Advanced Light Scattering Tools for Nanoparticle Characterization

Daniel Some, Wyatt Technology, Santa Barbara, USA (

Technologies for nanoparticle characterization tend to fall into two categories: low-throughput, few-particle, high-detail instruments such as electron microscopy (EM), and moderate-throughput, full-ensemble, low-detail instruments such as dynamic light scattering (DLS), zeta potential (ZP), Coulter counter (CC) or nanoparticle tracking analysis (NTA). I will present two technologies that provide enhanced characterization of full ensembles with higher levels of automation and throughput: high-throughput DLS (HT-DLS) and asymmetric-flow field-flow fractionation coupled to light scattering (AF4-LS). 

HT-DLS instrumentation is similar to standard DLS in terms of the information it provides: size and size distributions covering hydrodynamic radii from 0.5 - 1000 nm. However, it does so in standard microwell plates, enabling 10x to 100x increase in throughput and automation. As a result, it becomes feasible to test hundreds of samples in a day in order to screen buffer conditions, excipients, processing conditions, etc. for their impact on particle size and aggregation. Two case studies will demonstrate how this instrument was applied to process development of acoustically milled drug nanoparticles, and exploration of AuNP behavior in simulated serum.

Field-flow fractionation is a versatile technique for size-based separation of nanoparticles from 1 to 1000 nm. Conceptually it is similar to GPC but operates without a packed stationary phase. Downstream of the separation channel it is possible to apply a variety of in-line detectors, including light scattering for sizing and structure, zeta potential, spectroscopy and even mass spectrometry.
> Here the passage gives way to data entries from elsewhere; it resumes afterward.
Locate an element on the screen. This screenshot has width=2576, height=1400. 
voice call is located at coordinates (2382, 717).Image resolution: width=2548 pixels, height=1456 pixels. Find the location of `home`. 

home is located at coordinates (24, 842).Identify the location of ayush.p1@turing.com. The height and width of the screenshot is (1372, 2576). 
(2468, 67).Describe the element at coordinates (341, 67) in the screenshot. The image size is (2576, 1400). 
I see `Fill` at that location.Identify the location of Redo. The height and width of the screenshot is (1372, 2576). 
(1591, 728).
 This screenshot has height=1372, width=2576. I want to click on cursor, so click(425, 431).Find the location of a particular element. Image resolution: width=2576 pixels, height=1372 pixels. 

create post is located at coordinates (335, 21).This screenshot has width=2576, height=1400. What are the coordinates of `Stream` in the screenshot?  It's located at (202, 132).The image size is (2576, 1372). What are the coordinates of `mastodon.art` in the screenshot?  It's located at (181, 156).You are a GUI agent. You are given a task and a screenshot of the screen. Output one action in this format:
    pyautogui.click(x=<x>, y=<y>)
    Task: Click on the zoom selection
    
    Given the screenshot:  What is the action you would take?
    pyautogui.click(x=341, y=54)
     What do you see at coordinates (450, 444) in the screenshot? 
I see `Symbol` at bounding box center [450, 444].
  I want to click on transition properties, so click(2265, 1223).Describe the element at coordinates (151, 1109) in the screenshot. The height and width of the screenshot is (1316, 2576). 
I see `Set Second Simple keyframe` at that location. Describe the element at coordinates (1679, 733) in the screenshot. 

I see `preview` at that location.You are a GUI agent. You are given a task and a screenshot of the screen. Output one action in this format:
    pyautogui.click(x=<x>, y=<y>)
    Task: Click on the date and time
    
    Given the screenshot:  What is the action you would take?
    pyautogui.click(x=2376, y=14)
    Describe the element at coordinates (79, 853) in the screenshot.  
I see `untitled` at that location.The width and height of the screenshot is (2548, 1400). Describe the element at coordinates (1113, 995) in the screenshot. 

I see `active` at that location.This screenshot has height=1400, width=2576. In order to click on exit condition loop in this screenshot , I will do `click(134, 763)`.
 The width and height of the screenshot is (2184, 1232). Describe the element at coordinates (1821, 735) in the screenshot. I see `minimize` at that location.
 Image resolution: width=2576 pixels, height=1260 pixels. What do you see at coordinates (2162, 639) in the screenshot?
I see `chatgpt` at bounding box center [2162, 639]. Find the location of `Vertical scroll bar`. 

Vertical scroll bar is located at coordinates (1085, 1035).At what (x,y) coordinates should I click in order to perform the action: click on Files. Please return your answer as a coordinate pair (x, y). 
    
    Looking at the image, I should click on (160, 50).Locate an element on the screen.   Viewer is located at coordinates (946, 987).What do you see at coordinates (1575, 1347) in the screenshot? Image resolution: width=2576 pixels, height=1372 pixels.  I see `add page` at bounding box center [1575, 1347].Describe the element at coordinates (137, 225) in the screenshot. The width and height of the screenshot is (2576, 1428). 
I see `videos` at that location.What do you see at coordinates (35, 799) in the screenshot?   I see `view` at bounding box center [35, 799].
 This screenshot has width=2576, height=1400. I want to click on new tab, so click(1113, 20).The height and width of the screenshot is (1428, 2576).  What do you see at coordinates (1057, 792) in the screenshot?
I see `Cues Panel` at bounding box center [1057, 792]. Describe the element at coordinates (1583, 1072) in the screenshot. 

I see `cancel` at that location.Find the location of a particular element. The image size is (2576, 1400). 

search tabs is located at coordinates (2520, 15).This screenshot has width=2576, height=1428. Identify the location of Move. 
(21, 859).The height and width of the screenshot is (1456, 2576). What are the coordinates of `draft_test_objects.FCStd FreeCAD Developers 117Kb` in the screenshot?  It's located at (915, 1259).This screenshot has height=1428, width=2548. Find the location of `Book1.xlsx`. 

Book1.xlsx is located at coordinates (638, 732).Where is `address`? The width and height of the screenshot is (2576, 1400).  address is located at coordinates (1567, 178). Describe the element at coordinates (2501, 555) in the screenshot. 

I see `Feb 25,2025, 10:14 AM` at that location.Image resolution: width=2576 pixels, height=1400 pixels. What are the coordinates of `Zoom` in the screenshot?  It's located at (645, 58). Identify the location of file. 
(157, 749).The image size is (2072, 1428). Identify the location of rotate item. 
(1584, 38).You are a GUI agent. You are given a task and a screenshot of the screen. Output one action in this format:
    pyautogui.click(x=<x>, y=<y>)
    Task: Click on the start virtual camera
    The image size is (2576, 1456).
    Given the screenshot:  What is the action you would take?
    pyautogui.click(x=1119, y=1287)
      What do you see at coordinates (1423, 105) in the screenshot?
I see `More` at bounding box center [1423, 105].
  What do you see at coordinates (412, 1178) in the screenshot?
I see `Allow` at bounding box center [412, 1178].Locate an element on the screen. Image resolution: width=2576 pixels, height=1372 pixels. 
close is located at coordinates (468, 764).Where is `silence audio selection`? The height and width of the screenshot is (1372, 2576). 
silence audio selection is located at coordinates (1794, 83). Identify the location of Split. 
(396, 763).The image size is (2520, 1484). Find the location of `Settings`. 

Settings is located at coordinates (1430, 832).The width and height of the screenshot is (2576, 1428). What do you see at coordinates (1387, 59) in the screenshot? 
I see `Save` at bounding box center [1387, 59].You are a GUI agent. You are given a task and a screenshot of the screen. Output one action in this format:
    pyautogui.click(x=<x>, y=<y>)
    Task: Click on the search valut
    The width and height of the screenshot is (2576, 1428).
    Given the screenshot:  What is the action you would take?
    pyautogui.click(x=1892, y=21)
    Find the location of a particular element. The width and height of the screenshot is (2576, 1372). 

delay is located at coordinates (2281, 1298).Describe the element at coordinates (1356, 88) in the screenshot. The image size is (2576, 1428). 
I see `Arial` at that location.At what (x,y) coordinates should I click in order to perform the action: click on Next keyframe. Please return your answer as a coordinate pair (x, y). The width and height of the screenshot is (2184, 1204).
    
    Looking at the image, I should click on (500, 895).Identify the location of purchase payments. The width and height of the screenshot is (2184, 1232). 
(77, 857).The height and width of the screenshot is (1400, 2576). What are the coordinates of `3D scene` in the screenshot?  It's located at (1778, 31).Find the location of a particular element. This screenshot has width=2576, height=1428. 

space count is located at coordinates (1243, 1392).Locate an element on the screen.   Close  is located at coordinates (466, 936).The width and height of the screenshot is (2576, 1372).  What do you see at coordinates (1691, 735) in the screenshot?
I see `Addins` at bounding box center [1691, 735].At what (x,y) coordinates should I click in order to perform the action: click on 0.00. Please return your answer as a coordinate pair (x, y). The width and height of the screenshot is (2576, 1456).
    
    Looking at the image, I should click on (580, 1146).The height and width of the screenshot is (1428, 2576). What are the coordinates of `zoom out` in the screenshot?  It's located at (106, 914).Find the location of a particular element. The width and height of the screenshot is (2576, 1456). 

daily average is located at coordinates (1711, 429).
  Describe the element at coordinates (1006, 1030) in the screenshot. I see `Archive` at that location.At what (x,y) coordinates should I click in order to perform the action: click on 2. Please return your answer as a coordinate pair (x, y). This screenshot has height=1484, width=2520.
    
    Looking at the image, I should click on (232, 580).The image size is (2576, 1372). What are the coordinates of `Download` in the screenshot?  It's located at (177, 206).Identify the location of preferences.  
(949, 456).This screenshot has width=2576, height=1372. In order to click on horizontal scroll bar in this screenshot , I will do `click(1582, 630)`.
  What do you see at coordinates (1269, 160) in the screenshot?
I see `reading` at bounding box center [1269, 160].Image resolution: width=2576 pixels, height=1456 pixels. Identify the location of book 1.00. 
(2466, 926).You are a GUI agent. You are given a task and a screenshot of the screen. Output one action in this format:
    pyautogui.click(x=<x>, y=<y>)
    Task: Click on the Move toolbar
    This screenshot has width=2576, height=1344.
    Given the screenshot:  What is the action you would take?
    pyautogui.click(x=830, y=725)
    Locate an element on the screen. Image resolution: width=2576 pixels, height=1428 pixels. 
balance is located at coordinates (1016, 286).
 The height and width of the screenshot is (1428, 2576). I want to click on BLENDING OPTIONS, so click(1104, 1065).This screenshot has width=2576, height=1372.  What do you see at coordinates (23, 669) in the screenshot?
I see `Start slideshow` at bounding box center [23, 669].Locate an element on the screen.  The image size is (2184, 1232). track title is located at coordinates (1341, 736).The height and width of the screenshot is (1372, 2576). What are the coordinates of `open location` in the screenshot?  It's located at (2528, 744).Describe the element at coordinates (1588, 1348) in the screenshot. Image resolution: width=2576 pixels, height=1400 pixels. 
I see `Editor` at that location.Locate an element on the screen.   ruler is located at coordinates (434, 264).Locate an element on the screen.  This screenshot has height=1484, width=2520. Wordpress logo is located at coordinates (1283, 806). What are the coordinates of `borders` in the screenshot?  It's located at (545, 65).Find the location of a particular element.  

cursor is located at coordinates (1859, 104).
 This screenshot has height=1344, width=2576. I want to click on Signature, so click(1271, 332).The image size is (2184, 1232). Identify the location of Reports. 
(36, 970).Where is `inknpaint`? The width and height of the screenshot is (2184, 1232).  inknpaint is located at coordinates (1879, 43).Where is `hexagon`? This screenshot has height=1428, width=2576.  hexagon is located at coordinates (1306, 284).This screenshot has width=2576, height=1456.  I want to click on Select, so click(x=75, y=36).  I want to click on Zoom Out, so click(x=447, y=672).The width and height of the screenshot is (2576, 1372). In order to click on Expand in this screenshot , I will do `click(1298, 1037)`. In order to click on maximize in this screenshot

Several examples from life, nanomaterial and environmental sciences will be presented along with details of electrical AF4 (EAF4) which separates particles according to both size and zeta potential. AF4-LS and EAF4-LS provide accurate size distributions along with rich information regarding structure, electrical properties, chemical content and more, and are fully automated just like liquid chromatography so the researcher can characterize many samples per day with little hands-on effort.

Short Biography of Presenting Author

Daniel Some is Principal Scientist at Wyatt Technology Corp., currently responsible for scientific and technical marketing content as well as for identifying areas for development of new applications and instrumentation in the field of analytical light scattering. Previously he served in an R&D and product management capacity at Wyatt, developing hardware, software and applications for characterizing protein-protein interactions, label-free and in-solution, using light scattering.

Prior to Wyatt Technology, Dr. Some was a Member of Technical Staff at Applied Materials Israel. He studied physics at the Technion and obtained his Ph.D. in physics at Brown University, and continued to post-doctoral appointments at Los Alamos National Laboratory and Weizmann Institute. He has published peer-reviewed articles, book chapters and encyclopedic entries as well as patent applications in the areas of ultrafast and terahertz spectroscopy of semiconductor quantum structures, semiconductor wafer inspection and biomolecular interactions.